The approach he took mirrors what Pope Francis has advocated. “I think Pope Francis’ description is dead good for what it’s about,” he said. “It’s about welcome and protect, promote and integrate.”
The Migrant Support Service is a means by which to “help migrants to settle in,” he said. The service offers English-language classes, but it also guides new immigrants through the practical demands of everyday life in Northern Ireland, helping people open a bank account, register with a local medical clinic, find a place to live and land a job among them.
“They’re all simple enough things,” but for all that still necessary, Father Mac Partlin said, because nothing is really simple when you are a newly arrived person in a different culture.
According to Father Mac Partlin, the present difficulties are in part a consequence of how the Good Friday Agreement—which brought an end to the Troubles—framed relations between different Northern Irish communities. The political structure of Northern Ireland resembled South Africa’s apartheid system to some extent, he said.
“I don’t think the Northern Irish government was good on integration at all,” he said. He argues that “the British approach of multiculturalism and approval of diversity and difference with no stress at all on integration means that people become isolated in their ethnic groups.”
For meaningful integration to happen, he argues, there needs to be community connection, economic development and receptivity from the host society: “Integration is about participation.” The Migrant Support Service seeks to make that possible in a society that has lacked a rich tradition of crossing cultural boundaries.
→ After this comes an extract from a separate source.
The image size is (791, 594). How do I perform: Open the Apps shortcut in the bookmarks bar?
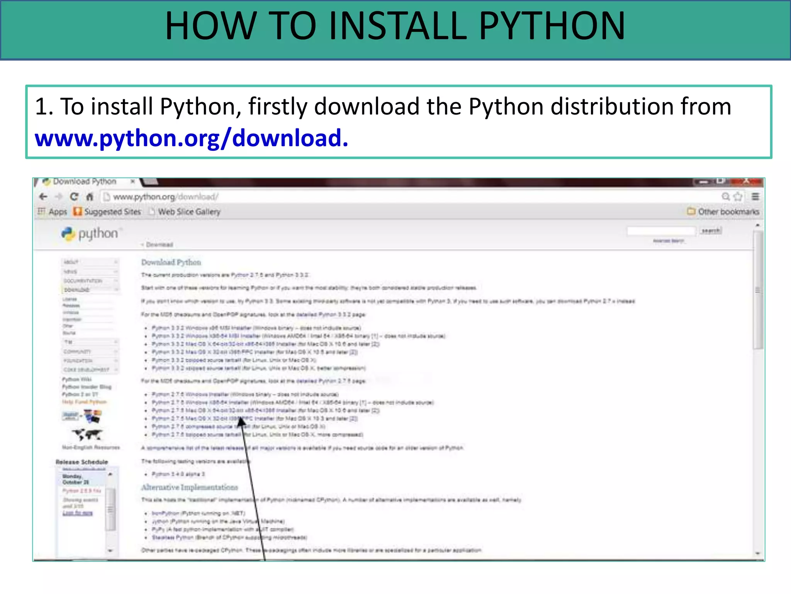pyautogui.click(x=53, y=212)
Father Mac Partlin holds out hope for Northern Ireland. Like Dr. Garrigan, he was especially encouraged by the strong showing of counterprotesters. “Their message is: ‘We are not going to have hatred and racism and we’re pro-diversity, equity and inclusion.’”
But he cautions that there may yet be difficult days ahead, noting the Northern Irish government’s decision to call for assistance from Scottish riot police during the recent troubles in Belfast. “That would indicate that [over] the longer term, they’re expecting more trouble,” he said.
Dr. Garrigan suggests that theologians, church leaders and Northern Ireland’s Christians have a part to play in this tense moment. “In the long term,” she said, “we need better theologies that unpack the mistake of racial hierarchies.”
She argues that the “pattern of thinking” between what we might call old-fashioned sectarianism and the contemporary unabashed bigotry “is the same.” And this presses Christians to ask, “Who does it serve?” She likens sectarianism in Northern Ireland to a cancerous tumor that is now metastasizing in a troubling but not unexpected fashion.
The God that Christians worship is the one who makes himself known in fearless hospitality. “Ultimately,” Dr. Garrigan said, the anti-immigrant protests “do not represent that God.”
Correction (Aug. 29): Since the original publication of this article, a sentence was altered to clarify its meaning and a courtesy title used to identify a source was updated.